OpenAI’s privacy policy states that the company may share user data with unspecified third parties to meet business objectives. This language isn’t particularly clear or reassuring. This lack of specificity has raised concerns around who has access to personal data and for what purposes.
Officially, OpenAI also states that they will not sell data or actively seek out personal information to build profiles or target users with advertising. The company also recently announced significant media partnerships, however, suggesting a growing appetite for data acquisition. These partnerships include Time, The Financial Times, and Condé Nast, owner of publications including Vogue, The New Yorker and Vanity Fair.
This marriage effectively grants OpenAI access to massive content archives, enabling their technology to analyze user behaviors such as reading habits, preferences and engagement patterns across platforms.
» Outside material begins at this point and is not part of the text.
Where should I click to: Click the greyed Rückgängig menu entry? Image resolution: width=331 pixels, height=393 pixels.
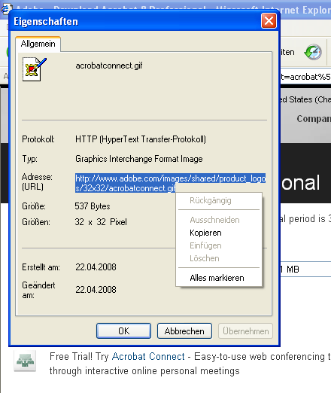(211, 200)
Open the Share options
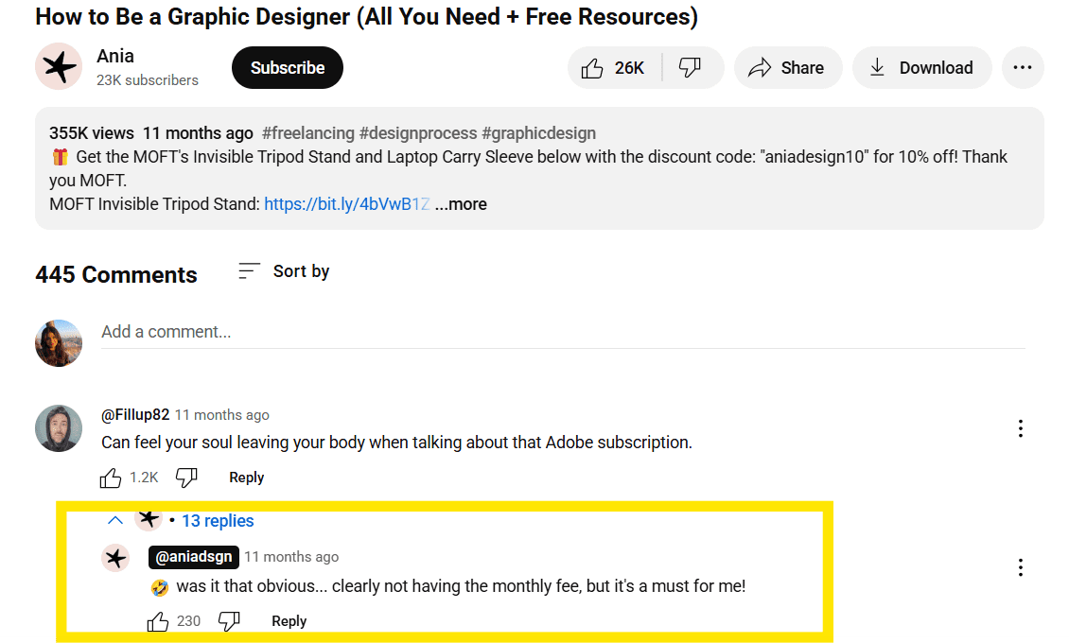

These trends raise numerous questions about the long-term business model for AI companies, and how it may conflict with user privacy.
The introduction of Facebook Ads in the 2010s comes to mind as a familiar parallel, when the social media giant was criticized for sharing user IDs with third-party advertisers, enabling the creation of detailed user profiles based on Facebook interests and activity for highly personalized ad targeting across the web. This was further exacerbated by third-party applications on Facebook that were found to be transmitting user data to tracking companies without proper disclosure.
Integrations with other platforms, such as Apple’s use of ChatGPT, raises additional privacy concerns, as does the rise of the “GPT Store,” which allows citizen developers to create and share custom AI models with very few checks and balances. Even Microsoft, which is an outlier in not sharing user data with third parties without explicit permission, has found the integration of various plugins and services complicates data governance. All of these examples demonstrate the entirely new Pandora’s box of data privacy concerns that AI has opened for end users.